Last week we had 55 of our most senior managers in the field, special agents in charge, regional agents in charge, and in some cases country attachés come to Washington--and these 55 individual managers went through an extensive 5-day in-depth review of the log of individual cases. Other agencies, IRS, Customs, as well as our own in-house people provided in-depth information. DEA's Chief Counsel's office provided an in-depth assessment of how to really use the law.

Those supervisors are not the only individuals getting exposed to financial investigation. We trained over 150 group supervisors and team leaders. We have insisted that we have everyone read the “same sheet of music,” we don't just have our regional directors make financial cases without providing to agents in charge, group supervisors, team leaders, and the agents themselves that information.

We have extended our basic agent training period from 10 weeks to 12 weeks to guarantee that we have more time to cover conspiracy investigation and financial investigations; and we have the FBI and Customs and Treasury Department assist us in the jurisdictional reviews and responsibilities that they may have.

The committee will hear, I hope, from the administration that there should be attention to the financial right of privacy in tax reform.

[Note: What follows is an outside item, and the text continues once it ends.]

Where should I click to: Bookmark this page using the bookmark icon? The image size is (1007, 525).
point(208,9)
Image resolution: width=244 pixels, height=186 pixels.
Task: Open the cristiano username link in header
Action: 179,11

In DOJ-Irv Nathan, who is the Deputy Assistant Attorney General, Criminal Division, and Phil Heymann, have taken a position with respect to the present status of the law and IRS' interpretation.

They will represent the Department in testimony which has been submitted to the Senate Permanent Subcommittee on Government Operations. We hope this gets clarified both from the standpoint of Department of Treasury, as well as Department of Justice.

But we are training our agents, training our supervisors, enlisting teams with other agencies to go after the money.

And the amount of money that is being seized on a daily basis today is in the hundreds of thousands of dollars.

Mr. NELLIS. Are you aware whether or not there has been any change in customs declarations regarding the $5,000 declaration disclosure and the $10,000 disclosure? As I remember, if I don't know the regulation exists, I don't have to fill out the form. On that basis, as you may recall, much of the money, ill-gotten gains, was moved out of the United States.